The writing was on the wall, direbbero i nostri colleghi d’Oltremanica. Insomma, in un certo senso già si sapeva: la filiera della carne coltivata italiana è morta prima di riuscire a muovere i primi passi, cedendo di fatto la sua fetta di mercato al resto del mondo. In altre parole, il divieto di produzione e importazione della carne coltivata è stato approvato in maniera definitiva dal Senato: 93 voti a favore, 28 contrati e 33 astenuti – una vittoria schiacciante che si presenta clamorosamente miope all’appuntamento con le esigenze ambientali ed etiche di un sistema alimentare disperatamente affamato di innovazione.

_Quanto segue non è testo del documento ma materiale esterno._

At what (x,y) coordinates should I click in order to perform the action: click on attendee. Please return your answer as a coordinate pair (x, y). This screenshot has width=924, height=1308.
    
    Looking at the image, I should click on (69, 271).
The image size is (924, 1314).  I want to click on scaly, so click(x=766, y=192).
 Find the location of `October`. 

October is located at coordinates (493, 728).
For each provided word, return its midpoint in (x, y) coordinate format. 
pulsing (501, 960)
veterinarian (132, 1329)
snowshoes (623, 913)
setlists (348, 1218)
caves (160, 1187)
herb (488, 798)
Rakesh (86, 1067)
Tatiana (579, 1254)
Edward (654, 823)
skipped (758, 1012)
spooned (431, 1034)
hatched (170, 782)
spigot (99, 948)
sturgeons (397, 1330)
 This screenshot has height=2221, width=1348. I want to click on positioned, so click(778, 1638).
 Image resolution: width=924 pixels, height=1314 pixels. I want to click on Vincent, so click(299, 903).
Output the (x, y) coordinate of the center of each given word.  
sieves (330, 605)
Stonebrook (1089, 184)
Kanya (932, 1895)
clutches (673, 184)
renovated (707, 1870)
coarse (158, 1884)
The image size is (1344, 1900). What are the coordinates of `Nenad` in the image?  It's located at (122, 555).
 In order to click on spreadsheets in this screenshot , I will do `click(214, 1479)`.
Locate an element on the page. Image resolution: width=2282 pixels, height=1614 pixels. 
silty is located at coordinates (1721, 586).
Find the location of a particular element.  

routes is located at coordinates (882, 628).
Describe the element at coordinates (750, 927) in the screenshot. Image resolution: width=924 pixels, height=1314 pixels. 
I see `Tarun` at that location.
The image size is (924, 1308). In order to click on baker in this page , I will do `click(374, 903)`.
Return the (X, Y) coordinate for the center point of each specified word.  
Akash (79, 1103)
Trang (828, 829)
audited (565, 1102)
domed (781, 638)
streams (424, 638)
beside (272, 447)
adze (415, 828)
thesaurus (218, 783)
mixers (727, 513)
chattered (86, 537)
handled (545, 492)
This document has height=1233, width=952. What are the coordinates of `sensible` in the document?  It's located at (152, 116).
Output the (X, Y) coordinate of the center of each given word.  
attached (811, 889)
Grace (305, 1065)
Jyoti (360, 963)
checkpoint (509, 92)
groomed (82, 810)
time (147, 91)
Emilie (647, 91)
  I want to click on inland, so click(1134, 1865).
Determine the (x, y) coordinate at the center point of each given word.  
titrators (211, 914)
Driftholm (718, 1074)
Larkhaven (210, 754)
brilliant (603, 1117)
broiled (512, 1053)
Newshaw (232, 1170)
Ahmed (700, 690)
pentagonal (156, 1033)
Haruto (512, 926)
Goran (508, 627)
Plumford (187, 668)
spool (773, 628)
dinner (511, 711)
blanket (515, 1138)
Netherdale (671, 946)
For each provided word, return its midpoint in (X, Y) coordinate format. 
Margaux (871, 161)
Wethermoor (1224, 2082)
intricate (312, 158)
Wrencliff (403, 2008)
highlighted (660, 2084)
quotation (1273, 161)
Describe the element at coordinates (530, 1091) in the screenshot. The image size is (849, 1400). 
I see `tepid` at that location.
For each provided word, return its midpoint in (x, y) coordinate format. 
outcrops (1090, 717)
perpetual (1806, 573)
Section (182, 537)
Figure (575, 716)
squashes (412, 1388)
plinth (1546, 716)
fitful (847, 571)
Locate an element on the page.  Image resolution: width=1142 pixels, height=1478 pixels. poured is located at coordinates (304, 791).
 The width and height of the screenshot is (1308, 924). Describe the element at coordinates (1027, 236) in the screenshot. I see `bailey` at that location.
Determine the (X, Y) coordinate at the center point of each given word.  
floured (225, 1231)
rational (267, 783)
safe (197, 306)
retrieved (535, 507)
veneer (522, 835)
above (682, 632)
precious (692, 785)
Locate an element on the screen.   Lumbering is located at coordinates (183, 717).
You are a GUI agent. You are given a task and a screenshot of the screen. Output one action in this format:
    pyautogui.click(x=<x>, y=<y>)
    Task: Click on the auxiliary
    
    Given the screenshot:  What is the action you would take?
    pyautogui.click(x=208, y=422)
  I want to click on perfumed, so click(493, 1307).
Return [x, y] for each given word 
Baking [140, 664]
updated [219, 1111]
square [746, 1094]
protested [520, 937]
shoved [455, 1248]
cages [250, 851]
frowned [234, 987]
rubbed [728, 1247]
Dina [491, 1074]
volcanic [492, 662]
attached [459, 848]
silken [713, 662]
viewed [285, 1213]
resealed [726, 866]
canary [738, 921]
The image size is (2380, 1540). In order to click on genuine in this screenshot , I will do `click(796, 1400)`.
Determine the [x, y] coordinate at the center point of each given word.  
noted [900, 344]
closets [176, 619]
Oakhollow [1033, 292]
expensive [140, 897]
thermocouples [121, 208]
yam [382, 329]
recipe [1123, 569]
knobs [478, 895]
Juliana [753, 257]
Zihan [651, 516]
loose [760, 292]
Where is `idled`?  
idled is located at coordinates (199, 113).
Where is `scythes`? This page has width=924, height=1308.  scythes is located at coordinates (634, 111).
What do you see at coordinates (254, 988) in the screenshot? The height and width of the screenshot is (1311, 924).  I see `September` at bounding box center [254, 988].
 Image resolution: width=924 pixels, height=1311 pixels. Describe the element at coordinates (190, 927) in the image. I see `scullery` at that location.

La carne coltivata è messa al bando: le parole di Lollobrigida
La zappa sui piedi, l’inciampo sull’ideologia, il tagliarsi i cosiddetti per fare un dispetto alla moglie – tracciate un po’ voi i paralleli che preferite, il nocciolo della questione è che l’Italia, Paese che ama compiacersi e specchiarsi flettendo il proprio muscolo gastronomico, si è presentata in ritardo (anzi, non si è presentata affatto) a uno degli appuntamenti più importanti del futuro prossimo. Chiaro, in un certo senso ci siamo già abituati: basti pensare a quanto è capitato con gli insetti.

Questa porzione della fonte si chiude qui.